*** EXTRACTED MATERIAL

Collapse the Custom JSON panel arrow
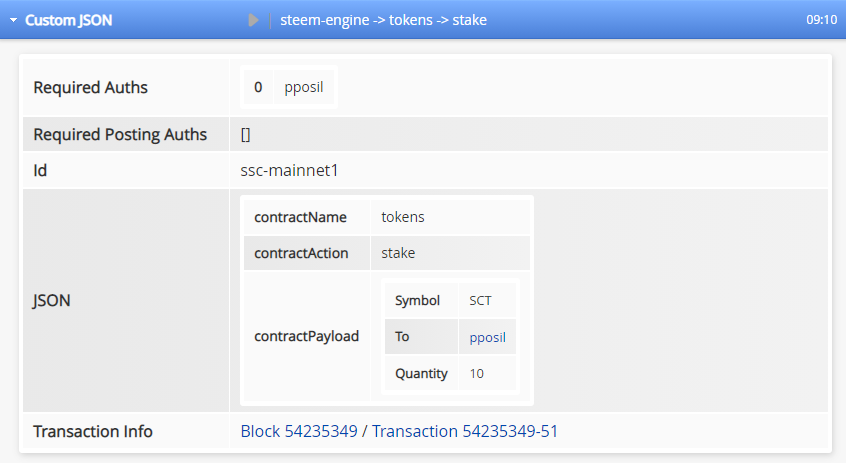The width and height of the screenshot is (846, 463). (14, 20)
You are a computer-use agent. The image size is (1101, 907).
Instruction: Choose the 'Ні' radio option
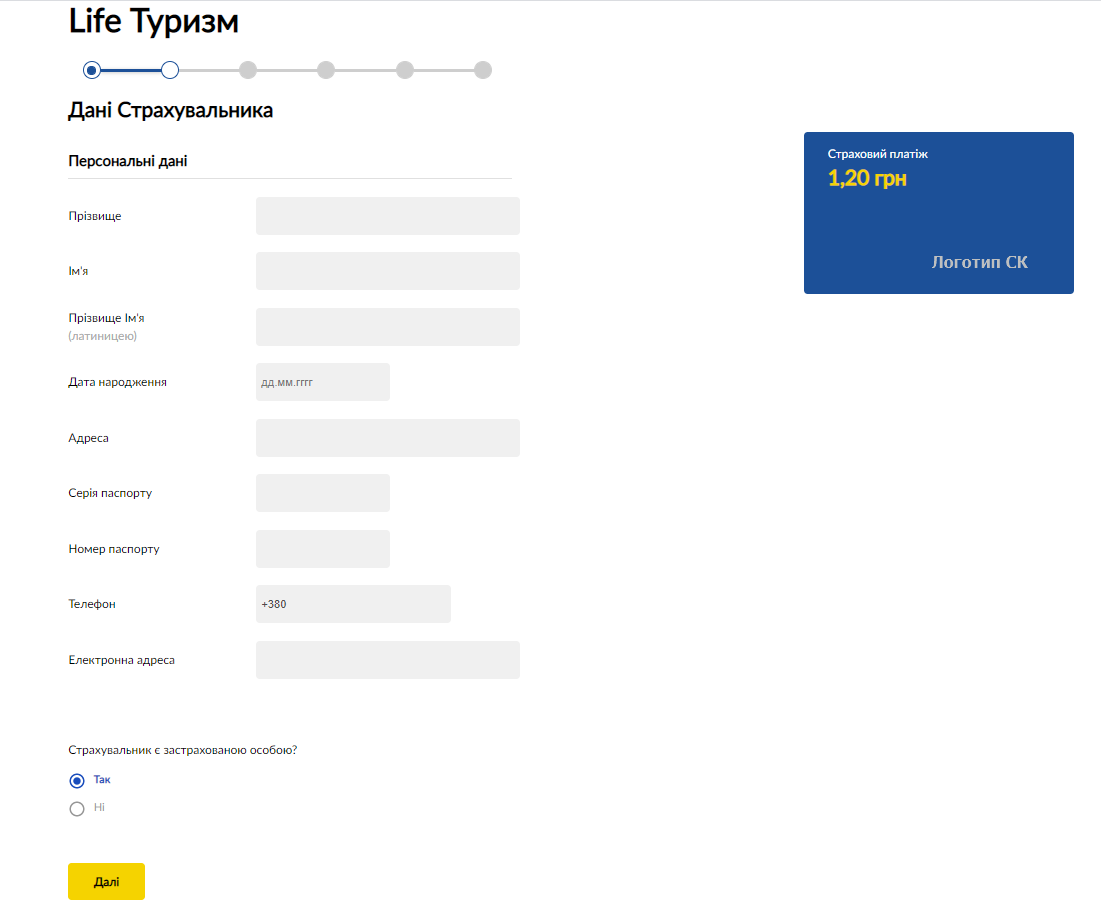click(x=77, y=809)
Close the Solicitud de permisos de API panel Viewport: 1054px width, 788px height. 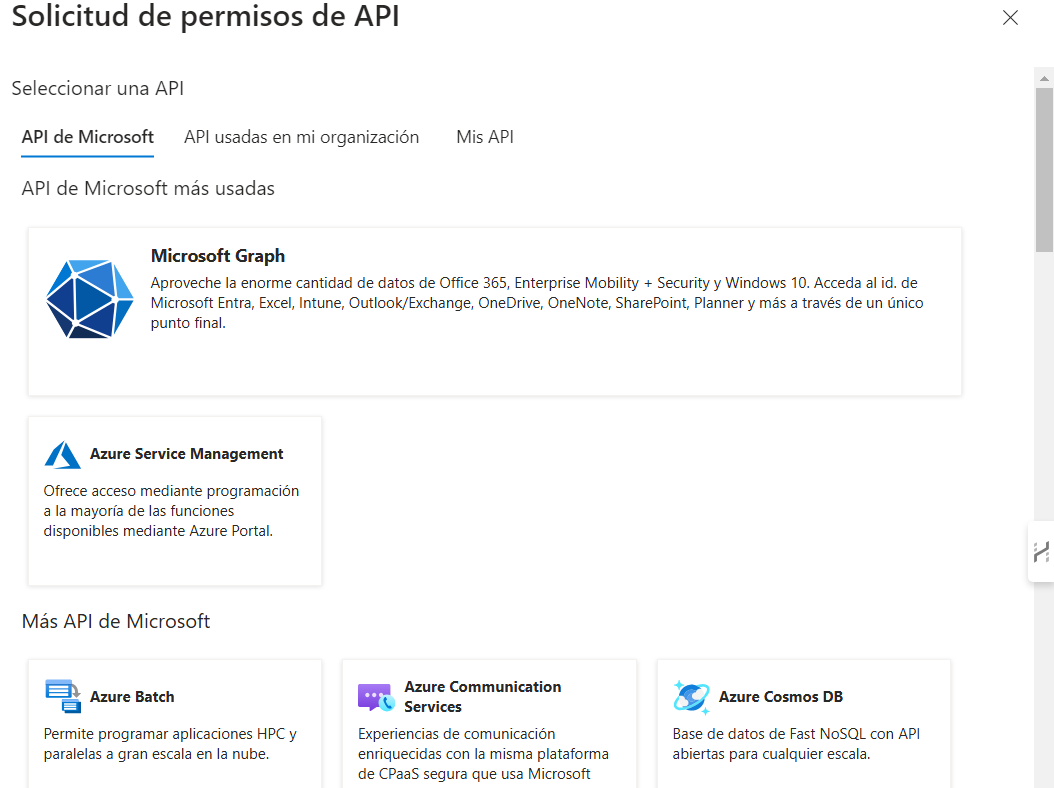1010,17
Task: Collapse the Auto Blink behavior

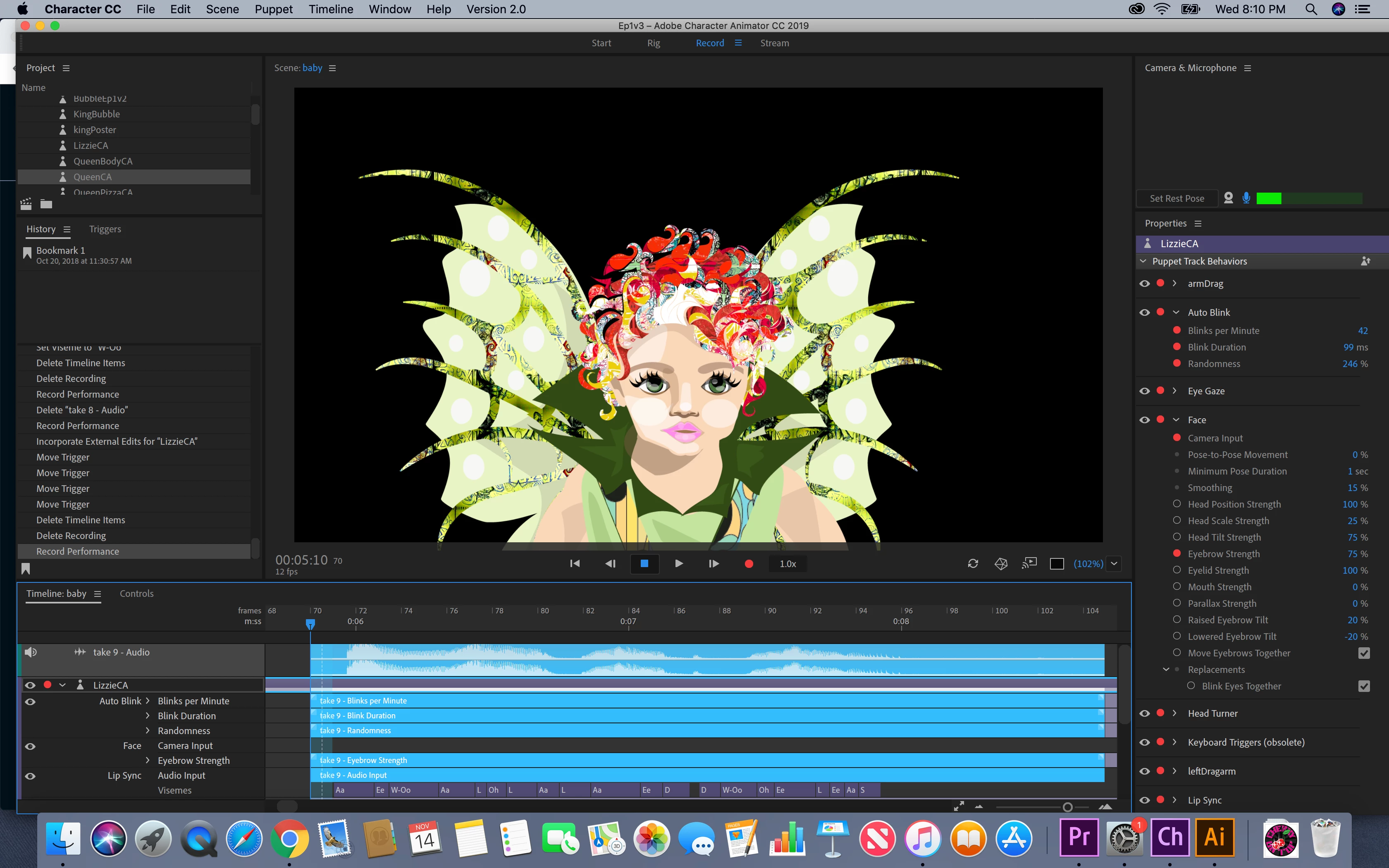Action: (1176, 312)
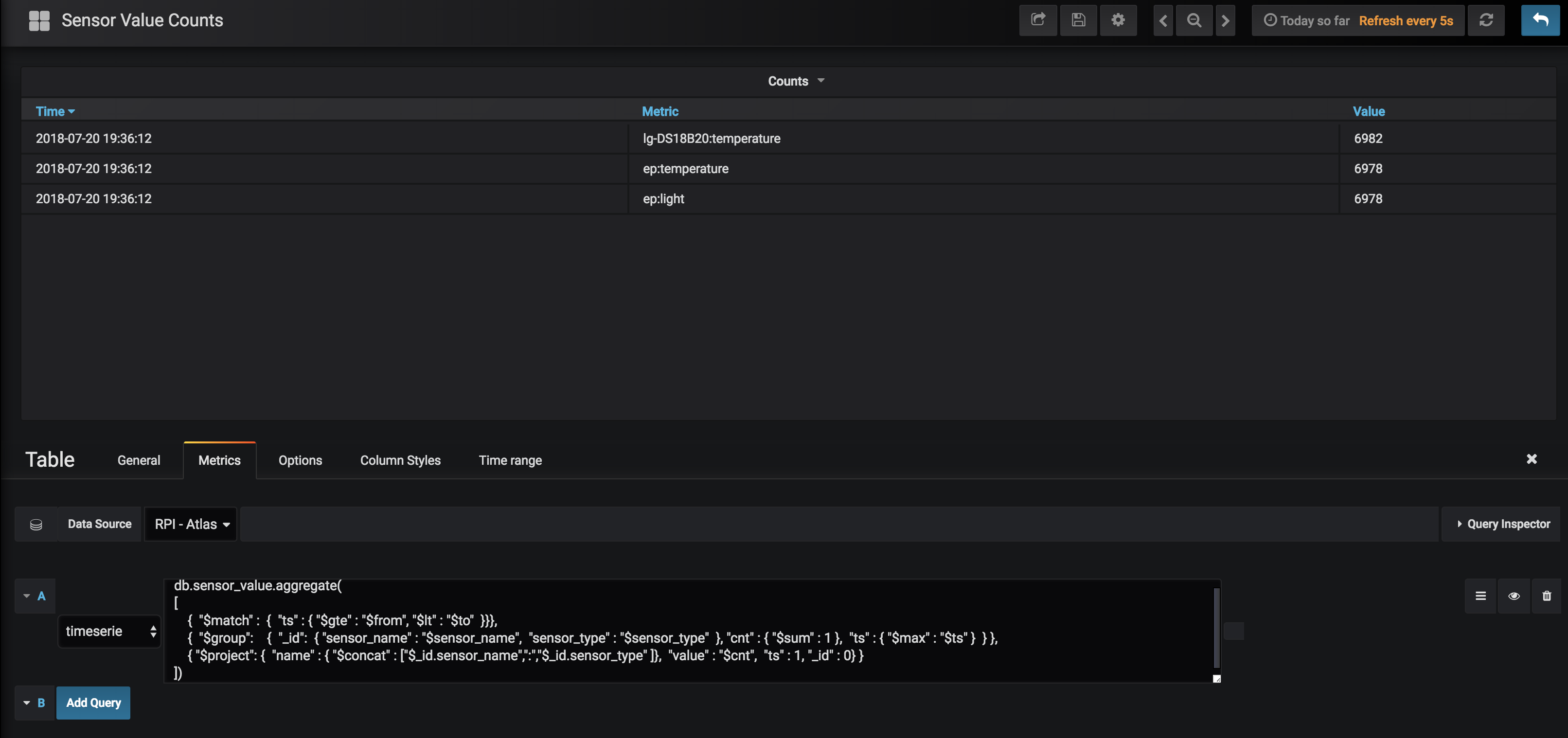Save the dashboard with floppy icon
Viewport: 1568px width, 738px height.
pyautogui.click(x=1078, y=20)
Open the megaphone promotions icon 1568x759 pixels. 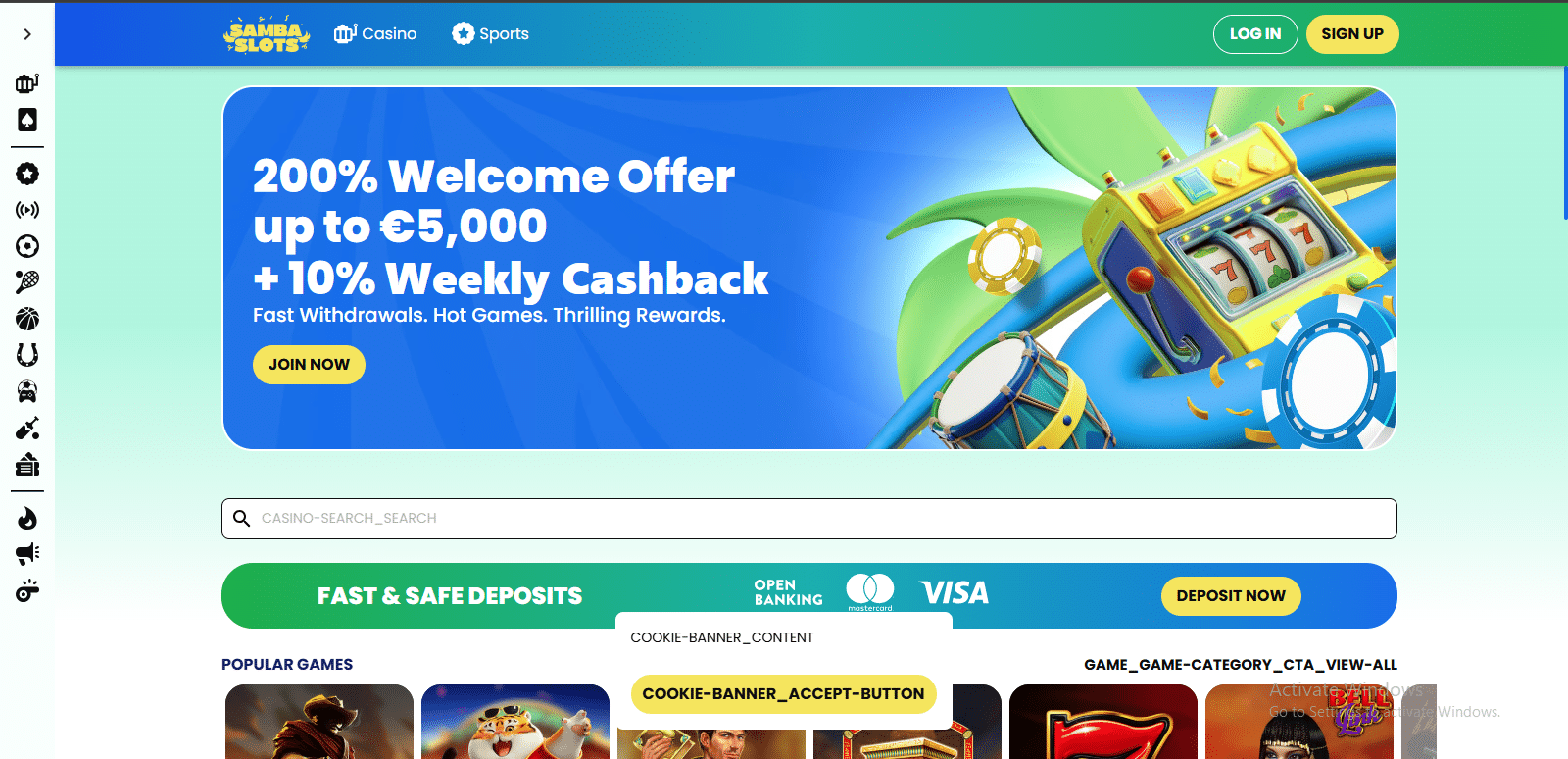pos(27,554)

******

* WRITTEN EXERCISE *
Pull out each line of the material above that contains the word "Collapse". Case counts.

* IN RESPONSE *
Collapse the Custom JSON panel arrow
Task: Collapse the Auto Blink behavior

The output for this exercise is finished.